Когда мы говорим о Вильно, следует помнить, что в значительной степени это был еврейский город. Но в совершенно другом смысле, чем Варшава. Еврейский район в Вильно состоял из лабиринта узких улочек, совершенно средневековых, с арками между домами, с изрытой мостовой шириною в два, может в три метра. А в Варшаве — улицы безобразных доходных домов XIX века. Еврейская нужда в Вильно меньше бросалась в глаза; это не значит, что ее не было. Но не в этом состояла разница. Вильно было влиятельным центром еврейской культуры, с традициями. Напомню, что именно здесь, на базе еврейских рабочих, — тех, что говорили на идиш, — перед первой мировой войной возник Бунд. Его лидеры, Альтер и Эрлих, потом были расстреляны по приказу Сталина. В Вильно был Еврейский Исторический Институт, переехавший впоследствии в Нью-Йорк. Я думаю, что именно Вильно весьма способствовало возрождению языка иврит в Израиле. Живя в таком городе, я должен был получить обо всем этом представление, но обычай оказался слишком сильным препятствием. Еврейское и нееврейское Вильно жили врозь. В речи и письме они пользовались разными языками. В студенческую пору я был крайним интернационалистом — впрочем, поверхностным. Я ничего не знал об истории евреев в Польше и Литве, об их религиозной мысли, еврейском мистицизме, Каббале; разобраться в этом мне удалось намного позже, в Америке. Это показывает, насколько были разделены две общины; что уж говорить о других городах довоенной Польши, если я в таком окружении остался невеждой! Никто в Польше, насколько мне известно, не отважился предложить, чтобы древнееврейский язык преподавался в школах как один из «классических» языков, чтобы изучалась история мысли польских евреев или хотя бы Ветхий Завет с комментариями: такого человека забросали бы каменьями. И если нелюбовь евреев к полякам, — хотя они странным образом склонны прощать немцев и русских, — мне очень тяжела и обидна, я все же должен признать, что мелкий антисемитизм (по-английски я сказал бы «petty», по-французски — «mesquin») может оскорбить не меньше, чем преступление, потому что с ним люди сталкиваются ежедневно.
Я надеюсь, что Ты найдешь в моем письме материал для размышлений.
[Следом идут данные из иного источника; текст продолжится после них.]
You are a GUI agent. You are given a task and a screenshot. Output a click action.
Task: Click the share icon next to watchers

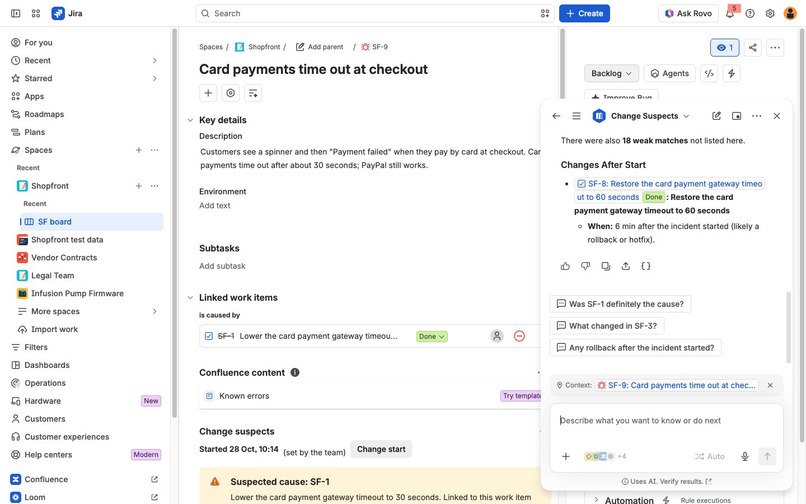click(753, 47)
Мы оба хотим, чтобы польско-литовские отношения складывались иначе, чем в прошлом. Оба народа прошли страшные испытания, были завоеваны, унижены, растоптаны. Новые поколения будут разговаривать друг с другом иначе, чем в предвоенное время. Однако мы должны считаться с силой инерции и с тем, что в образовавшемся идеологическом вакууме национализм в Польше или в Литве не раз будет вступать на проторенный путь; ведь в истории каждой страны существуют повторяющиеся модели, patterns. В конце XVIII века в Польше произошел раскол на лагерь реформистов и лагерь сарматов12, и эти две группы под разными масками существуют по сей день, хотя в условиях строя, где все происходит тайно или полутайно, их трудно заметить. Может быть, изданная в Париже благодаря «Культуре» книга Адама Михника «Церковь, левые, диалог» предвещает конец этого раскола. Ведь в нашем столетии оплотом сарматского образа мысли, который породил современный национализм, по крайней мере до 1939 года, была Церковь. Сейчас вырисовывается новый союз, Церковь в Польше оказалась средоточием сил прогресса, а прогресс в тамошней системе может означать только успешную защиту человека — именно ее, не что либо иное. Но это сложные далеко не мгновенные перемены; они вовсе не означают, что националистические настроения предвоенного образца исчезли у значительной части духовенства.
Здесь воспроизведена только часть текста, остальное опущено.